Activity: Give back only the lines in the records below from the one with "Лицензии (549, 2286)" to the one with "[Zimexapp marketplace home] (39, 33)", both inclusive, word for word.
◆ ◆ ◆
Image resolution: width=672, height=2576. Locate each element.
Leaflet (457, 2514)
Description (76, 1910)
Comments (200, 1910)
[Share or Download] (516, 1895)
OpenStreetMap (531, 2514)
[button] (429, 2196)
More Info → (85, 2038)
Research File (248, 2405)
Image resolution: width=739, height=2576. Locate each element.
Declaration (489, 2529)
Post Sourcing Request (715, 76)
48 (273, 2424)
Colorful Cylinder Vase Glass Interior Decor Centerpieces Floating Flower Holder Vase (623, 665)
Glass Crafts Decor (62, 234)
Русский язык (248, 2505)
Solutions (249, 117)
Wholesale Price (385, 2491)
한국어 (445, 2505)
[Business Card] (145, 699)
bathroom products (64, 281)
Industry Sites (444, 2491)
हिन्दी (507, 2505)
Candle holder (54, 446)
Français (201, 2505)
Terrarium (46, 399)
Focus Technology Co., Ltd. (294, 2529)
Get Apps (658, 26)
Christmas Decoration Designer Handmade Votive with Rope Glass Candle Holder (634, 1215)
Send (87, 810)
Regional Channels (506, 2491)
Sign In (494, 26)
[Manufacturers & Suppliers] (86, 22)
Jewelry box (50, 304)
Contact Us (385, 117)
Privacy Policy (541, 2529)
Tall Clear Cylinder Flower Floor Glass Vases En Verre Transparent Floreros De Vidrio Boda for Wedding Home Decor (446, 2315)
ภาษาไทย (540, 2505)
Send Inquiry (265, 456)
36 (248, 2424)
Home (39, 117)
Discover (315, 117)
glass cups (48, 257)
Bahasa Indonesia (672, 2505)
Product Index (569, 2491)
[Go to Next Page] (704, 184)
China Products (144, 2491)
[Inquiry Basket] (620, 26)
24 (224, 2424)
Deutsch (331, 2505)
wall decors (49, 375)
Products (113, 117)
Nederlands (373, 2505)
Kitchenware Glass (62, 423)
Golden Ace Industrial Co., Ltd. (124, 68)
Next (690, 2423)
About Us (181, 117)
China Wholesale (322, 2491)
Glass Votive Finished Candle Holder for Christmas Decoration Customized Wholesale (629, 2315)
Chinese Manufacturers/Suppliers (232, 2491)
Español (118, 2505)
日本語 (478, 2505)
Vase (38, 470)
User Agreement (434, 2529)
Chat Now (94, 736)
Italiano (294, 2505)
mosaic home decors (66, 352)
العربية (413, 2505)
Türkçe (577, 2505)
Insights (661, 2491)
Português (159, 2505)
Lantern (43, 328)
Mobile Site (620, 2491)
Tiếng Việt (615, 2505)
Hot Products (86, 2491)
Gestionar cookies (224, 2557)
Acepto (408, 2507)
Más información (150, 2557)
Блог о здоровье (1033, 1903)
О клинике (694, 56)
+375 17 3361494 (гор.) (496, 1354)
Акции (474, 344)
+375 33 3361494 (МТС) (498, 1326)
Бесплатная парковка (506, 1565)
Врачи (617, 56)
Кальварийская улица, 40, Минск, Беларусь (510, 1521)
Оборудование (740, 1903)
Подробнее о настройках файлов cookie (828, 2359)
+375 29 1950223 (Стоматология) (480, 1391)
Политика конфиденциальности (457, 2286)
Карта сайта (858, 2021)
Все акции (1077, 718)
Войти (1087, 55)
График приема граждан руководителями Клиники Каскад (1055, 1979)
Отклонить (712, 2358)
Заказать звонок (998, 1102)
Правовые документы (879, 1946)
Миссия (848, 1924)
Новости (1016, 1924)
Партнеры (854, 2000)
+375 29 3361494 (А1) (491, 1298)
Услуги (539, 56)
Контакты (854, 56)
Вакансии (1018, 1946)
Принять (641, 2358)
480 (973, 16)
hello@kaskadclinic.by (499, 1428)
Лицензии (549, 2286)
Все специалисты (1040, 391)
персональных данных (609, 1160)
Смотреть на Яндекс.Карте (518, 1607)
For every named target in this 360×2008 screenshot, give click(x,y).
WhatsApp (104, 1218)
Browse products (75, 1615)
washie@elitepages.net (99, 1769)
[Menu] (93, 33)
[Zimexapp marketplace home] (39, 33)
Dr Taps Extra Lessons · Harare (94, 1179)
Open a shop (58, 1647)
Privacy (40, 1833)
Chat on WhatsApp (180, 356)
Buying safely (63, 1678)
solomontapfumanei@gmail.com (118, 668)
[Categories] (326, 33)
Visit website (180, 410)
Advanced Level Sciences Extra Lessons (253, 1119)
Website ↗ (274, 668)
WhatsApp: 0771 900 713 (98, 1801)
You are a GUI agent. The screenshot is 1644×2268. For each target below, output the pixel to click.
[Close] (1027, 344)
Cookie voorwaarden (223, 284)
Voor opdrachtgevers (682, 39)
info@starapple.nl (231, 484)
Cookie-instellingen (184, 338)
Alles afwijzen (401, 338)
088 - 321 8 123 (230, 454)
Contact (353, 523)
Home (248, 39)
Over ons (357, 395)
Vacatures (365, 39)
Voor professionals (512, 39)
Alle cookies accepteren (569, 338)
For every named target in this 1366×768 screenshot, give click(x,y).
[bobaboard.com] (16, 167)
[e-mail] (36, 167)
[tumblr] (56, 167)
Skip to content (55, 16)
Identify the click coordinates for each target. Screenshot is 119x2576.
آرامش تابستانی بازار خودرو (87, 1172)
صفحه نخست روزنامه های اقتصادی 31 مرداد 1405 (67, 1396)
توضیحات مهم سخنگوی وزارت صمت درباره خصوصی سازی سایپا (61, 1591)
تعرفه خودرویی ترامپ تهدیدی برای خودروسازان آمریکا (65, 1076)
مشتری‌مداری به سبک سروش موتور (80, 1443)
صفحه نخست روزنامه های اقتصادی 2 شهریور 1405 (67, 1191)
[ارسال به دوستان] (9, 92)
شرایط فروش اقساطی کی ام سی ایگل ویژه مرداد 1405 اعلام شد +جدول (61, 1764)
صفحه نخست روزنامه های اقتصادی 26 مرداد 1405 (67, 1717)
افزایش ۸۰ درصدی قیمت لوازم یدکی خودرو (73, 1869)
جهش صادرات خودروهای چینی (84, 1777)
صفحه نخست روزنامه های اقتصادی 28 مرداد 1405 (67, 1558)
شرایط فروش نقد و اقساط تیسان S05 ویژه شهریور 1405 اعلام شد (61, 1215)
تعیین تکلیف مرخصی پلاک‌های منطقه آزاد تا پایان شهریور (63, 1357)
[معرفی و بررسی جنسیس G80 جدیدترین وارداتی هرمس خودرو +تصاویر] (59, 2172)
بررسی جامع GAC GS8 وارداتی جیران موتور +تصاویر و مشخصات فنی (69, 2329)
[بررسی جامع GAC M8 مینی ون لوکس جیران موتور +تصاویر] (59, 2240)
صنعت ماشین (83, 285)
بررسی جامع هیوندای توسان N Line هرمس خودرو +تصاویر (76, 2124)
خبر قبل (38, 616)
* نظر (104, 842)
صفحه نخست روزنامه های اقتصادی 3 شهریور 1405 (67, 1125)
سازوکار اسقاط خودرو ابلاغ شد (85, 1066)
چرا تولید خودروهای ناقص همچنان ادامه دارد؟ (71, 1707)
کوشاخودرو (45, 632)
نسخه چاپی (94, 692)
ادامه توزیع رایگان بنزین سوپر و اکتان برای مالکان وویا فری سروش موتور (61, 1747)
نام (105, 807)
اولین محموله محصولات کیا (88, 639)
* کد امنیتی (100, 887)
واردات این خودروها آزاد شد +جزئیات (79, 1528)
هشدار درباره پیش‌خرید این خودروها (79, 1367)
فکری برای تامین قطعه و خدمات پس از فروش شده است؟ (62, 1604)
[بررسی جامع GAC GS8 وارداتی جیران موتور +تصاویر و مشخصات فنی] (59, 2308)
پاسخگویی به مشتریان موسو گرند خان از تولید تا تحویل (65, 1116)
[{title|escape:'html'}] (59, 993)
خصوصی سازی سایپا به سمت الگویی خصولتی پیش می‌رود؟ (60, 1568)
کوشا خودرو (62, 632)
◆ ◆ ◆
Exercise response:
Лицензии (549, 2286)
Все специалисты (1040, 391)
персональных данных (609, 1160)
Смотреть на Яндекс.Карте (518, 1607)
For every named target in this 360×2008 screenshot, give click(x,y).
WhatsApp (104, 1218)
Browse products (75, 1615)
washie@elitepages.net (99, 1769)
[Menu] (93, 33)
[Zimexapp marketplace home] (39, 33)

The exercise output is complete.